Лето ускользало, прозрачное и плавное настолько, что их тех перетекавших один в другой дней моя память сегодня почти ничего не в состоянии воскресить. Из событий только и было, что разговоры да чтение…

— Мне снился дурной сон, — сказала Алиса однажды утром, когда мои каникулы уже подходили к концу. — Как будто я живу, а ты умер. Нет, я не видела, как ты умирал, а просто знала: ты умер. Это было так ужасно, так невозможно, что я решила: буду думать, что ты исчез, тебя нет. Мы оказались разлучены, но я чувствовала, что остался какой-то способ снова увидеться с тобой, я все искала его, искала и от напряжения проснулась. И все утро, мне кажется, находилась под впечатлением от этого сна — как будто он продолжался.
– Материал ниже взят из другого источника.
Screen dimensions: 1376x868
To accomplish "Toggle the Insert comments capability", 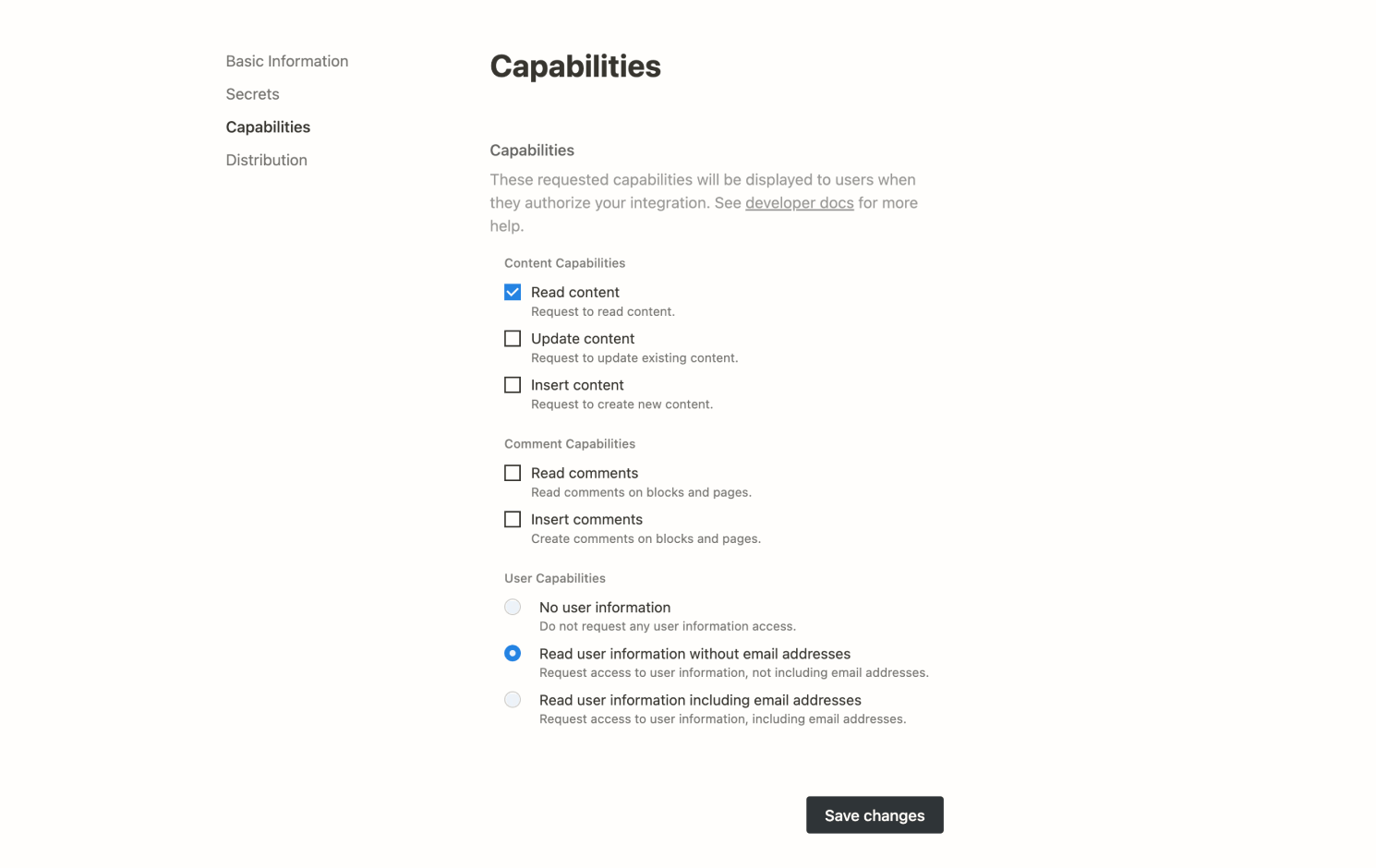I will 513,519.
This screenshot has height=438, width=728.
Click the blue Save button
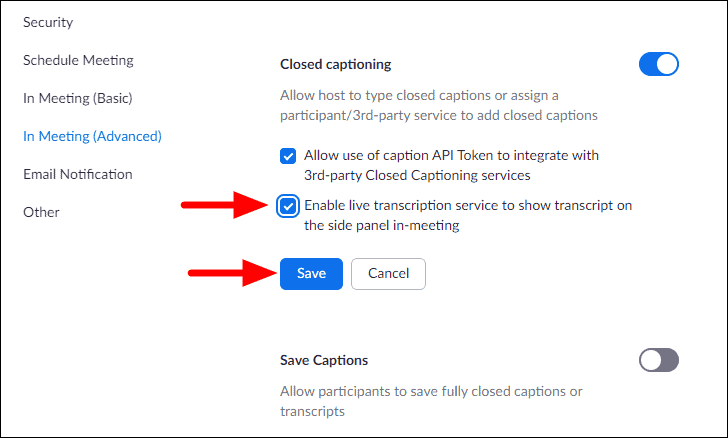311,273
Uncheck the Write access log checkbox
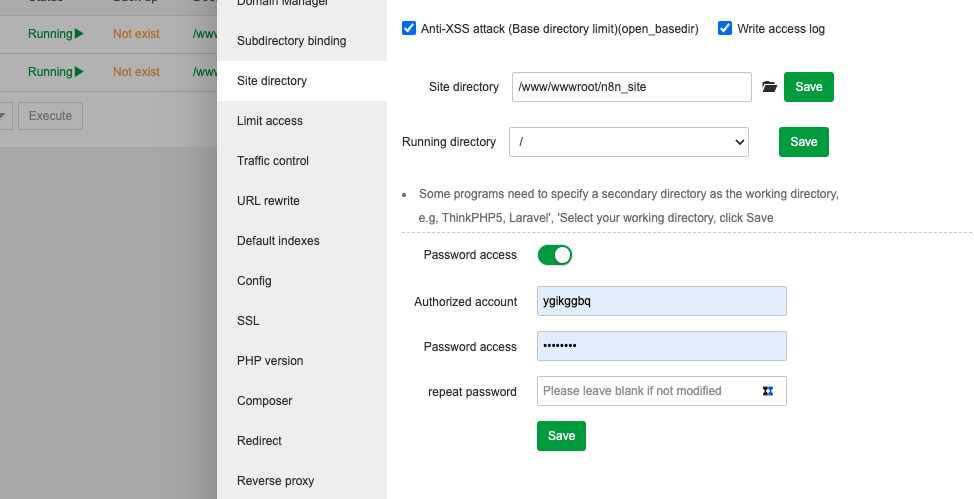The image size is (974, 499). [x=725, y=29]
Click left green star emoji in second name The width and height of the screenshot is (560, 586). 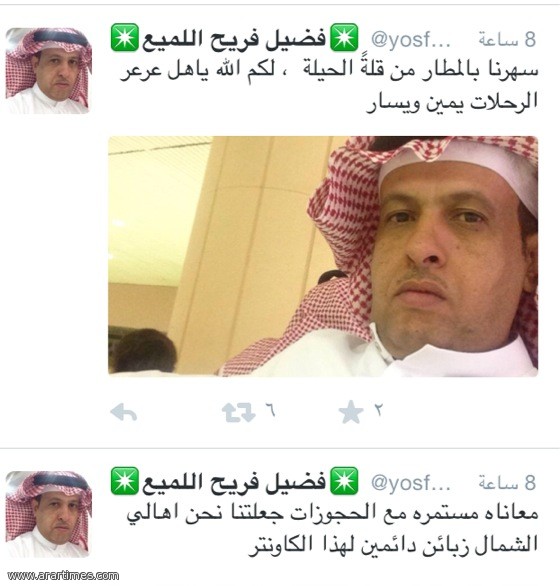(124, 481)
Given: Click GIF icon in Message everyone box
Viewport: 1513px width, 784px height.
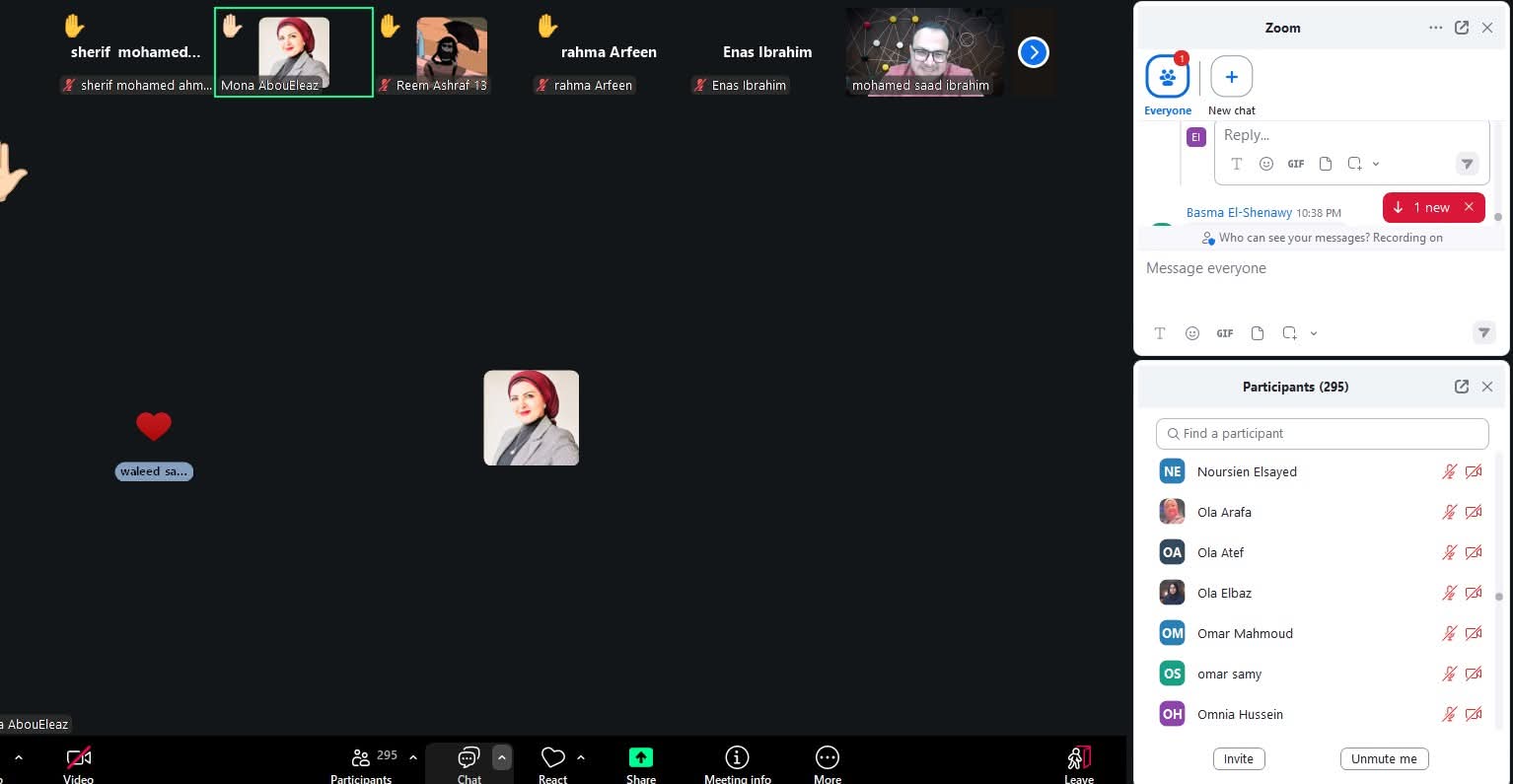Looking at the screenshot, I should pos(1225,333).
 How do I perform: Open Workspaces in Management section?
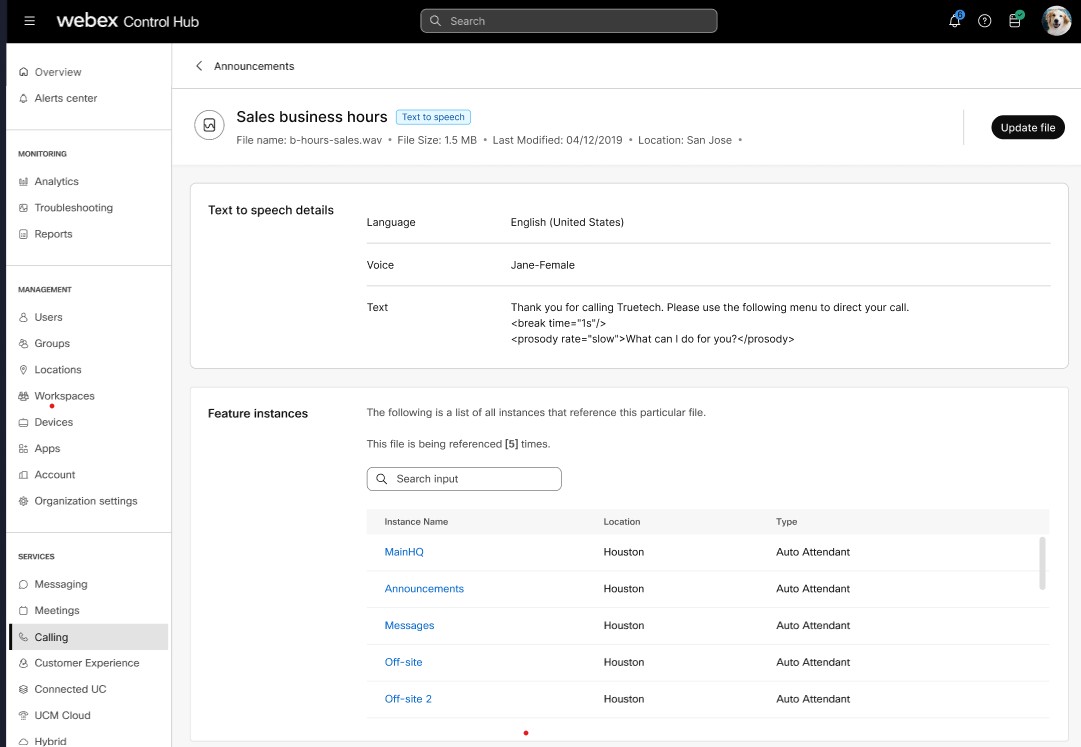pyautogui.click(x=64, y=396)
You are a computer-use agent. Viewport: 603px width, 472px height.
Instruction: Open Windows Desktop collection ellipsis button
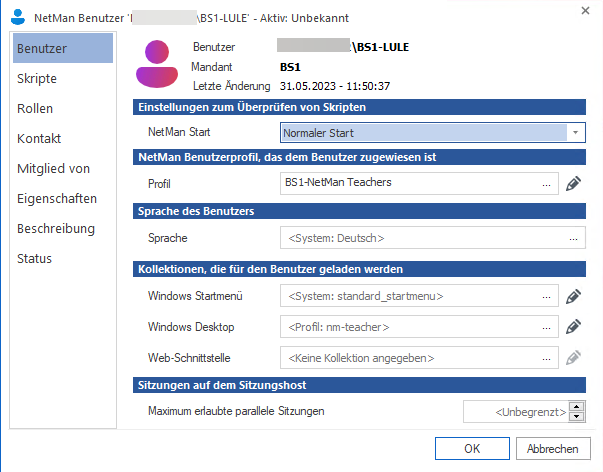[546, 326]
Мне по-прежнему представлялось, что нас с тобой разлучили и что я буду с тобой в разлуке еще долго-долго… Всю мою жизнь, — добавила она едва слышно, — и что всю жизнь от меня будут требоваться какие-то большие усилия…

— Для чего?

— От нас обоих потребуются большие усилия — чтобы соединиться.

Я не принял всерьез эти ее слова или побоялся принять их всерьез. Словно оспаривая их, с отчаянно бьющимся сердцем, в приливе внезапной смелости я выпалил:

— А мен сегодня приснилось, что я женюсь на тебе, и ничто, ничто на свете не сможет нас разлучить — разве только смерть.

— Ты считаешь, что смерть разлучает? — сразу же спросила она.

— Я хотел сказать…

— Я думаю, наоборот, она может сблизить… да, сблизить то, что при жизни было разъединено.

Все это вошло в нас так глубоко, что я до сих пор отлично помню даже интонацию, с которой те слова были сказаны. Вот только смысл их во всей полноте стал мне понятен лишь много позднее.

Лето ускользало. Почти все поля уже опустели, так что становилось как-то неожиданно далеко видно. Вечером накануне моего отъезда, нет, даже за день до него, мы прогуливались с Жюльеттой в леске за нижним садом.